Mais adiante, protestando contra minha afirmação de que ele fazia demagogia de cátedra, o homem alegava que, aposentado, não tinha mais cátedra nenhuma, ficando provada a impossibilidade do delito por falta da arma do crime. Dito isto, informava, de passagem, que o escrito demagógico fora produzido por ele doze anos antes, isto é: no tempo em que tinha cátedra. Naquela cabeça de pedagogo, portanto, a supressão do instrumento após consumado o ato provava que o ato não poderia ter-se consumado antes de suprimido o instrumento.

Diante disso, avaliando os temíveis padecimentos que a lógica peculiar do grande educador podia ter imposto aos cérebros de seus alunos, não consegui reprimir um suspiro de alívio pelo fato de que o cidadão tivesse finalmente se aposentado.

Mas, no meio da confusão, admito, o professor inseria uma alegação razoável: ele tinha acabado de publicar num jornal de São Paulo um artigo de crítica ao candidato do PT, não podendo portanto ser acusado de fazer propaganda eleitoral em favor dele.

Com o maior prazer retiro, pois, minha acusação de que o professor Rubem Alves esteja mentindo em favor de Lula agora.

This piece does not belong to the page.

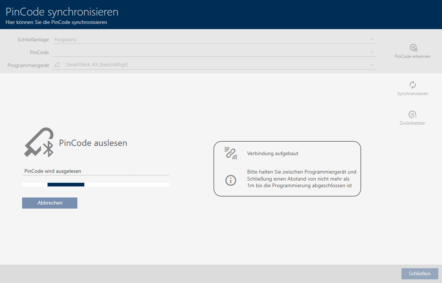Click the 'Schließanlage' field label
442x283 pixels.
pyautogui.click(x=33, y=39)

Troco-a, sem regateios, pela de haver feito o mesmo doze anos atrás e de permitir que, na ausência de um desmentido explícito, a intrujice continue circulando e convencendo os incautos de que Lula é um novo Abraham Lincoln.

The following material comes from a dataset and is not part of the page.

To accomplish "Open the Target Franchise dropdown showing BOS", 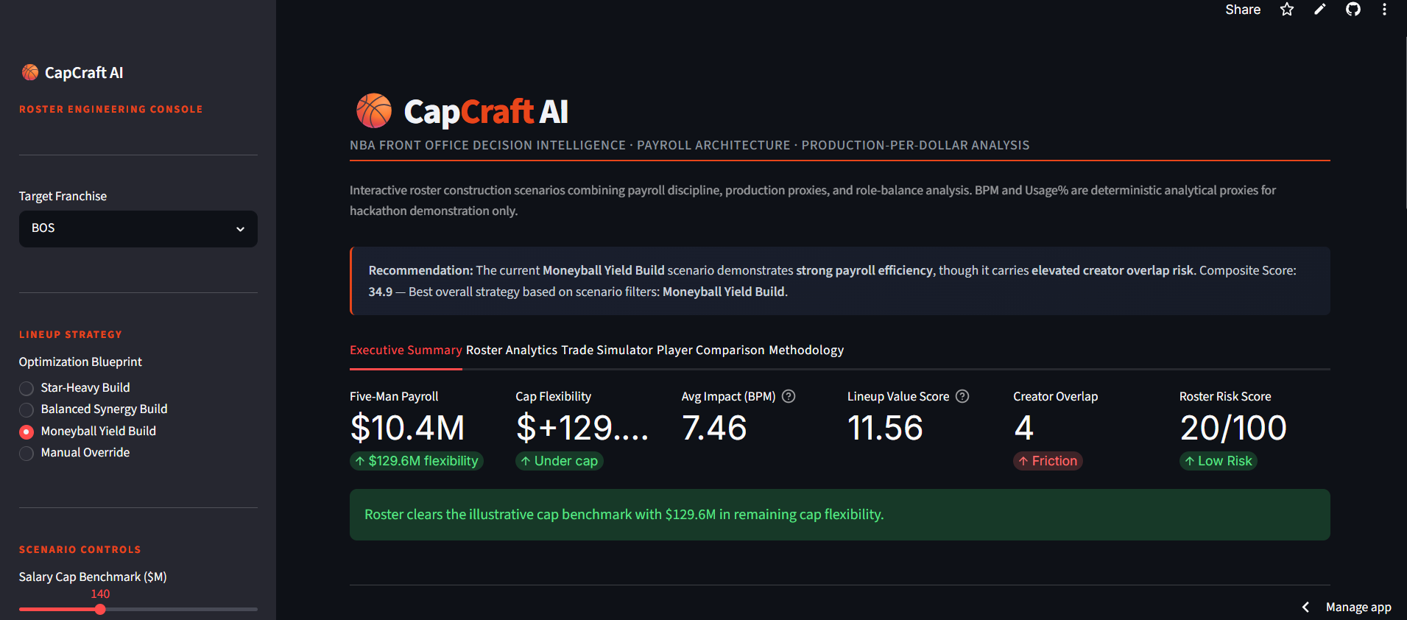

Ter sido produzida há tanto tempo não atenua, aliás, em nada a gravidade dessa tentativa artificiosa de embelezar a incultura do candidato petista, pois não me consta que na época Lula fosse mais culto do que é hoje. Se o emérito quisesse mesmo impedir que seu desatinado texto servisse tardiamente à propaganda de uma causa que ele já não subscreve, bastaria para isso uma confissão franca: “Menti em favor de Lula e hoje me arrependo.” Se, em vez de fazer o mais simples, o emérito prefere investir contra mim de Melanie Klein em punho, isto só denota aquele excesso de amor ao próprio umbigo, que leva o mentiroso, quando pego em flagrante, a defender sua velha mentira com ciúme atávico e rancoroso, como se fosse um tesouro, em vez de aproveitar a oportunidade de libertar-se dela para sempre.

Tanto é assim que, lendo meu artigo, ele o achou repleto de louvores a mim próprio, quando na verdade a única coisa que eu ali disse em meu favor foi que jamais descera tão baixo quanto Lula ou o demagogo de cátedra que o exaltava. Um sujeito precisa ter um conceito anormalmente elevado de si para julgar que a simples alegação de não ser tão ruim quanto ele já constitua um auto-elogio. Na verdade essa alegação não me coloca nem um pouco acima da média humana. A média humana é que está acima da tolice emérita do professor Rubem Alves.